Goal: Reproduce the lines of the items below without any changes, beginning at the line containing "Task: Click the Preset Select dropdown" and ending at the line containing "Action: click(383, 278)", with both of those lines included.

[Begin Raw data]

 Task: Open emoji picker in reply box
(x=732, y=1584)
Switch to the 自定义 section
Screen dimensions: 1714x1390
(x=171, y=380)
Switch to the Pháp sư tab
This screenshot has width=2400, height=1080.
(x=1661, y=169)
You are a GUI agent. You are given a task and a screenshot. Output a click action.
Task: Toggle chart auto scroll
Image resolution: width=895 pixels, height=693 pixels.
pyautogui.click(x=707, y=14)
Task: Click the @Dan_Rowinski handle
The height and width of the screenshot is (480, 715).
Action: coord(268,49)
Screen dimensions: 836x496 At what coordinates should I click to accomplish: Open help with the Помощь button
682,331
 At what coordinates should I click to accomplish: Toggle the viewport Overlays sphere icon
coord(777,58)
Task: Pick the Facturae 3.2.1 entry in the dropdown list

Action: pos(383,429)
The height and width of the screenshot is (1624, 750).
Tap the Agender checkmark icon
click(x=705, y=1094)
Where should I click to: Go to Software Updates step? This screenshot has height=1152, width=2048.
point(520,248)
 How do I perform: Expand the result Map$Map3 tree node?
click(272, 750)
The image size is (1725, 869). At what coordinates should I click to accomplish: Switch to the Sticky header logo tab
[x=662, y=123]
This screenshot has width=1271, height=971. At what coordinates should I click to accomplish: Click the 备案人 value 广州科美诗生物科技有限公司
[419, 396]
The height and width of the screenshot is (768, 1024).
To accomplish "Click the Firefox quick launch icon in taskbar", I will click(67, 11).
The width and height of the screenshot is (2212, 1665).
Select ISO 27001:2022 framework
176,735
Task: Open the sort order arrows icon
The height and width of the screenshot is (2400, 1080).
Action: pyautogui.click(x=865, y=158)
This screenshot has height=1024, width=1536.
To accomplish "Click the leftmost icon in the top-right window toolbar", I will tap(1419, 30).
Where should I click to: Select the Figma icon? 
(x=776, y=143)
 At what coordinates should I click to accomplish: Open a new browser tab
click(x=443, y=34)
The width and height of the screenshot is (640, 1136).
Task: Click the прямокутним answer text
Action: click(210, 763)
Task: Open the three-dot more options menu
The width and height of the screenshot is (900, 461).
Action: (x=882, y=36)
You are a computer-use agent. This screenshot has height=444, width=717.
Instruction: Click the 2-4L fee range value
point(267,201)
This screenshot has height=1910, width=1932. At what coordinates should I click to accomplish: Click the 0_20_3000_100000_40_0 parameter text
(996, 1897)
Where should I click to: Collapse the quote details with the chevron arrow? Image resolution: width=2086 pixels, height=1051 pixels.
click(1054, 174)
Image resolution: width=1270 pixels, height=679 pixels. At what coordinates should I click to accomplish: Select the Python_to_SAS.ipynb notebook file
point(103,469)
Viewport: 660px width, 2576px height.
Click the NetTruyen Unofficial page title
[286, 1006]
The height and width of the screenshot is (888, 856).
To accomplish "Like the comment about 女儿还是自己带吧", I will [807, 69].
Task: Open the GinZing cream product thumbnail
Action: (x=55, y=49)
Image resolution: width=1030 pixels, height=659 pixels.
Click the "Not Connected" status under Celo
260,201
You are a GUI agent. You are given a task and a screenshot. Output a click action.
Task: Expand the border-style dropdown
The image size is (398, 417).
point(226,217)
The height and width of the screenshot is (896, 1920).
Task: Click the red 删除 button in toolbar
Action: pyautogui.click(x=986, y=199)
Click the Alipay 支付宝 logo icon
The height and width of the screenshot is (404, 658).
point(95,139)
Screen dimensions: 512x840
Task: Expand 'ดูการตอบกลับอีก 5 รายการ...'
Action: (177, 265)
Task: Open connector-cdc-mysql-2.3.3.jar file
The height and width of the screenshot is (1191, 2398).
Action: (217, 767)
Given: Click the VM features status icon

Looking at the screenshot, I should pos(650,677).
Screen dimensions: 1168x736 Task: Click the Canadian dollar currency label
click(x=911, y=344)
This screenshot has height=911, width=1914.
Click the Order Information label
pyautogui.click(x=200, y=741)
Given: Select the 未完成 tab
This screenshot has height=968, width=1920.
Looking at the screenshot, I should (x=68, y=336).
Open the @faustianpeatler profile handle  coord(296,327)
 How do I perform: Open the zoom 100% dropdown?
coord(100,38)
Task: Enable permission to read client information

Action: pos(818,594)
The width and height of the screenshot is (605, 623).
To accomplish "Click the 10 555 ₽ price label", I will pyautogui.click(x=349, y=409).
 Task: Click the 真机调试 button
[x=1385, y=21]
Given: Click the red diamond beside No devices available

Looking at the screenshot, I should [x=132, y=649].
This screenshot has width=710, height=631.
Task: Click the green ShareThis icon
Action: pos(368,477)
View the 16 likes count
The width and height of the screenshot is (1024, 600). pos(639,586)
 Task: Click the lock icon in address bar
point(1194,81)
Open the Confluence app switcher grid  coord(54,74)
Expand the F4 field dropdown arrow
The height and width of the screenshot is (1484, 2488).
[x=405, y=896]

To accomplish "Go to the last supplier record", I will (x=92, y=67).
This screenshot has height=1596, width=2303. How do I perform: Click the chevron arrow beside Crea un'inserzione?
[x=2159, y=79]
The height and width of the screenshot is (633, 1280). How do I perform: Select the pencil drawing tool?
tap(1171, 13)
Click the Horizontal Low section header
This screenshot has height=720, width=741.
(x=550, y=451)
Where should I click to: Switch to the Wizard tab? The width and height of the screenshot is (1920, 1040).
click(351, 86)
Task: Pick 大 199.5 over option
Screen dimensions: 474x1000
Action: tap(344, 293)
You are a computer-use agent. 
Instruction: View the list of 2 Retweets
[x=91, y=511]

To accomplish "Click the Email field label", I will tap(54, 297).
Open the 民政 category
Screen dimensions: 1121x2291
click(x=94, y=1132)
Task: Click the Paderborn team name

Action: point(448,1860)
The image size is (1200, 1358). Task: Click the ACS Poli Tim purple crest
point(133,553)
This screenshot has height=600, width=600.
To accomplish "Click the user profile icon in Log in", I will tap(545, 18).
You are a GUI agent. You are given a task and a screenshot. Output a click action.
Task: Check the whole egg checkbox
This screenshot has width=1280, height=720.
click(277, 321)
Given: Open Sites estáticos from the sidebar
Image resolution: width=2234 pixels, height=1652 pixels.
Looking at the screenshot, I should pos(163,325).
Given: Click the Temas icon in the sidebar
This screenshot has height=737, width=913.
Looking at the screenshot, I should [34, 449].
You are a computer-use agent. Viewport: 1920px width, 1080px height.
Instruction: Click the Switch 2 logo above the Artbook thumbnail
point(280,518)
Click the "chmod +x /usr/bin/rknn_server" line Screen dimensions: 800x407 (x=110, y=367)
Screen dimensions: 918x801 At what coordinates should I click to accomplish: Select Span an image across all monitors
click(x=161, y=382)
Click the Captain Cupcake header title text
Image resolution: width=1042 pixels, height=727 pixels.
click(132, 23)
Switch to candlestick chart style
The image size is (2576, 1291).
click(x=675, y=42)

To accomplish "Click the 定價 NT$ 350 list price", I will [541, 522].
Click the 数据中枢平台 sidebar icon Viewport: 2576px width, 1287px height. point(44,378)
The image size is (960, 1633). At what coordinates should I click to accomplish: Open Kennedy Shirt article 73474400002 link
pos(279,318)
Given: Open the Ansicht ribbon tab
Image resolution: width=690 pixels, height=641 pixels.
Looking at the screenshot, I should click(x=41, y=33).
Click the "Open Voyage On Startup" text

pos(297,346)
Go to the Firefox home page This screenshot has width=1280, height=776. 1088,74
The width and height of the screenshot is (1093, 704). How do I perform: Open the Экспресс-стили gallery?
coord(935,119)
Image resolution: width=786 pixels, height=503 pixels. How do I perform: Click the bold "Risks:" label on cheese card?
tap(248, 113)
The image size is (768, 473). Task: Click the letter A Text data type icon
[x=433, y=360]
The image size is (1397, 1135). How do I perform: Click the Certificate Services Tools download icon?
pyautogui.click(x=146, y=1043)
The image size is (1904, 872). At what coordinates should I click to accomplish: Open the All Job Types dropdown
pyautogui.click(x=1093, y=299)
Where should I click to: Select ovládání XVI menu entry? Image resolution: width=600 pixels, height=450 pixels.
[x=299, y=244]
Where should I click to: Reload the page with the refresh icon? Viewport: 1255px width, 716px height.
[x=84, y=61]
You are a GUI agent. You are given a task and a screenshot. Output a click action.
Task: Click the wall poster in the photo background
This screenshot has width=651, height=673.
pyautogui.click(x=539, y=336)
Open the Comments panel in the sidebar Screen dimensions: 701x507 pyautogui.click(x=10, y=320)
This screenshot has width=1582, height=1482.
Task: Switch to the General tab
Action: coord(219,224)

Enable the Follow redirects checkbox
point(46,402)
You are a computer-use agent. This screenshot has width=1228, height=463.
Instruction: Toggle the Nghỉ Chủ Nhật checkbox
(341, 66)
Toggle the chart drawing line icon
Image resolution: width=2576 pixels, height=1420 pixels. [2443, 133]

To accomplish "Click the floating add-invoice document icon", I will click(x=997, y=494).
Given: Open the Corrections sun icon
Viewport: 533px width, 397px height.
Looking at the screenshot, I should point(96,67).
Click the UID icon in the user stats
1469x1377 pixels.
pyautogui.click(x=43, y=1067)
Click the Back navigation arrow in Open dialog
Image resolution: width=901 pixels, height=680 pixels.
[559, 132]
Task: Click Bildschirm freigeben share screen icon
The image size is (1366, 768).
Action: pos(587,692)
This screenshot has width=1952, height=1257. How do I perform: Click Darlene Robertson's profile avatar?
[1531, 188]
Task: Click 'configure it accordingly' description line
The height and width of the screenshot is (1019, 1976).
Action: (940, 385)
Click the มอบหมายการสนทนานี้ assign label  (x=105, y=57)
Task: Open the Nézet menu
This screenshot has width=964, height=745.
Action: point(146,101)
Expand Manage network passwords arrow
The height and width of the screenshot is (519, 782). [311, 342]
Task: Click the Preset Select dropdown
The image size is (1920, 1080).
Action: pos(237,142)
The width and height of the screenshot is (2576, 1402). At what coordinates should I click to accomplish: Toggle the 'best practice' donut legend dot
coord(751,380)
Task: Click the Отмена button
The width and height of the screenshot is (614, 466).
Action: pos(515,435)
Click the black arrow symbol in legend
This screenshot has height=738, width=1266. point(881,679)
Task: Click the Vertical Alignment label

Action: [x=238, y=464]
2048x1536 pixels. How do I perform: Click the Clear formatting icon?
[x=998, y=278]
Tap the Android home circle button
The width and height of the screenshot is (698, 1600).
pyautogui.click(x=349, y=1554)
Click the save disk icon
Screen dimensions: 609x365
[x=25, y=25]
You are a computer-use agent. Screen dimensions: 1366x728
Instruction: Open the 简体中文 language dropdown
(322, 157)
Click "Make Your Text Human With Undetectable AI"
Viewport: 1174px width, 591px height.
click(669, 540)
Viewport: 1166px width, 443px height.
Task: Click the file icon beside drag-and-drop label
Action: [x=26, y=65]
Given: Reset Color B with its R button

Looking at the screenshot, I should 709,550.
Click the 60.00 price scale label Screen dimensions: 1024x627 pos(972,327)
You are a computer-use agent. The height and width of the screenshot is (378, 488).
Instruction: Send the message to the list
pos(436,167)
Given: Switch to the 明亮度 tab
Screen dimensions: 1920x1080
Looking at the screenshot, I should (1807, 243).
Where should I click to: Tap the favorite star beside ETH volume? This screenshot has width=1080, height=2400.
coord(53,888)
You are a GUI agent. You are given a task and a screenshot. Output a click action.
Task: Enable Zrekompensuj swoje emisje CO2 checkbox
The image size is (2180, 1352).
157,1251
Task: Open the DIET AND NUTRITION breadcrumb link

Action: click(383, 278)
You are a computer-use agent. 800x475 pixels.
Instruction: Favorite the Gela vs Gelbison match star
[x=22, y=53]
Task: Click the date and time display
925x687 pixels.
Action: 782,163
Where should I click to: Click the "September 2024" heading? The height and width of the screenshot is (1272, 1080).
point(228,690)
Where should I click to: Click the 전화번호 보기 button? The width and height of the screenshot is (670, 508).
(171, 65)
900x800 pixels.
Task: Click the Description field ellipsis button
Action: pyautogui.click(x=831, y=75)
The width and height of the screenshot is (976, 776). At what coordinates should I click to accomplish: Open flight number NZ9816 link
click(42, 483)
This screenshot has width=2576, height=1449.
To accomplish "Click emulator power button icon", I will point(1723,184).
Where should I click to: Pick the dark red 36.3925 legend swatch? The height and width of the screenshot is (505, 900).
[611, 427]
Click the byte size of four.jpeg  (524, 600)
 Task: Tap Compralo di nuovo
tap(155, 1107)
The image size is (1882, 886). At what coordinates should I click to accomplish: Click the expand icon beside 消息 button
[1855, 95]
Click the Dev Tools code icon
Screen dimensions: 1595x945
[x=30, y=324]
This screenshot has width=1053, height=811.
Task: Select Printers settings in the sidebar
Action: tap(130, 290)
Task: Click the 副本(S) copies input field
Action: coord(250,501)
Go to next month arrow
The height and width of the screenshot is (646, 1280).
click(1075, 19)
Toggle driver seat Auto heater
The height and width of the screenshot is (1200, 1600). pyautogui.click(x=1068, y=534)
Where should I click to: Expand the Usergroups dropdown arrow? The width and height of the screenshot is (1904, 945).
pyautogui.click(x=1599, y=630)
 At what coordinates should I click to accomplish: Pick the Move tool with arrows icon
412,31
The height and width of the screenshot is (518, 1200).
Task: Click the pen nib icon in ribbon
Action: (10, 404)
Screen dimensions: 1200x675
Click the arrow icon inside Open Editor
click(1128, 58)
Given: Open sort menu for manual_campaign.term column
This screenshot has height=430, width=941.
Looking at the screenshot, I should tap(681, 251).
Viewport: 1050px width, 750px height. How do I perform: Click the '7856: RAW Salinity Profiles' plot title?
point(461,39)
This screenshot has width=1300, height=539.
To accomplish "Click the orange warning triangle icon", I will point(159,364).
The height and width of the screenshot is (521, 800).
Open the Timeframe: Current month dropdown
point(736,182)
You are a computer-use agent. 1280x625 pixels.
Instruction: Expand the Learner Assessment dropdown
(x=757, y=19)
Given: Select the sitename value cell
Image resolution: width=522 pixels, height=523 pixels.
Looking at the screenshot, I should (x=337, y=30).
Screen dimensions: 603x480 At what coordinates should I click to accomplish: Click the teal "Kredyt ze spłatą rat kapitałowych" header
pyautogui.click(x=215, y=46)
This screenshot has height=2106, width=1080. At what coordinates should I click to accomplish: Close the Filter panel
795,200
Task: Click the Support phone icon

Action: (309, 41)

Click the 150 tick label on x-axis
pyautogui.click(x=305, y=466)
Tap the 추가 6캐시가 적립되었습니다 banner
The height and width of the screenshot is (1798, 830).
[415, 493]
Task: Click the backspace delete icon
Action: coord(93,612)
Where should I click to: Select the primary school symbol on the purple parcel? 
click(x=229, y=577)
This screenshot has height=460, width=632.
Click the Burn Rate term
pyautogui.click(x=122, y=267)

[End Raw data]

Answer to the exercise:
Task: Click the Preset Select dropdown
The image size is (1920, 1080).
Action: pos(237,142)
The width and height of the screenshot is (2576, 1402). At what coordinates should I click to accomplish: Toggle the 'best practice' donut legend dot
coord(751,380)
Task: Click the Отмена button
The width and height of the screenshot is (614, 466).
Action: pos(515,435)
Click the black arrow symbol in legend
This screenshot has height=738, width=1266. point(881,679)
Task: Click the Vertical Alignment label

Action: [x=238, y=464]
2048x1536 pixels. How do I perform: Click the Clear formatting icon?
[x=998, y=278]
Tap the Android home circle button
The width and height of the screenshot is (698, 1600).
pyautogui.click(x=349, y=1554)
Click the save disk icon
Screen dimensions: 609x365
[x=25, y=25]
You are a computer-use agent. Screen dimensions: 1366x728
Instruction: Open the 简体中文 language dropdown
(322, 157)
Click "Make Your Text Human With Undetectable AI"
Viewport: 1174px width, 591px height.
click(669, 540)
Viewport: 1166px width, 443px height.
Task: Click the file icon beside drag-and-drop label
Action: [x=26, y=65]
Given: Reset Color B with its R button

Looking at the screenshot, I should 709,550.
Click the 60.00 price scale label Screen dimensions: 1024x627 pos(972,327)
You are a computer-use agent. The height and width of the screenshot is (378, 488).
Instruction: Send the message to the list
pos(436,167)
Given: Switch to the 明亮度 tab
Screen dimensions: 1920x1080
Looking at the screenshot, I should (1807, 243).
Where should I click to: Tap the favorite star beside ETH volume? This screenshot has width=1080, height=2400.
coord(53,888)
You are a GUI agent. You are given a task and a screenshot. Output a click action.
Task: Enable Zrekompensuj swoje emisje CO2 checkbox
The image size is (2180, 1352).
157,1251
Task: Open the DIET AND NUTRITION breadcrumb link

Action: click(383, 278)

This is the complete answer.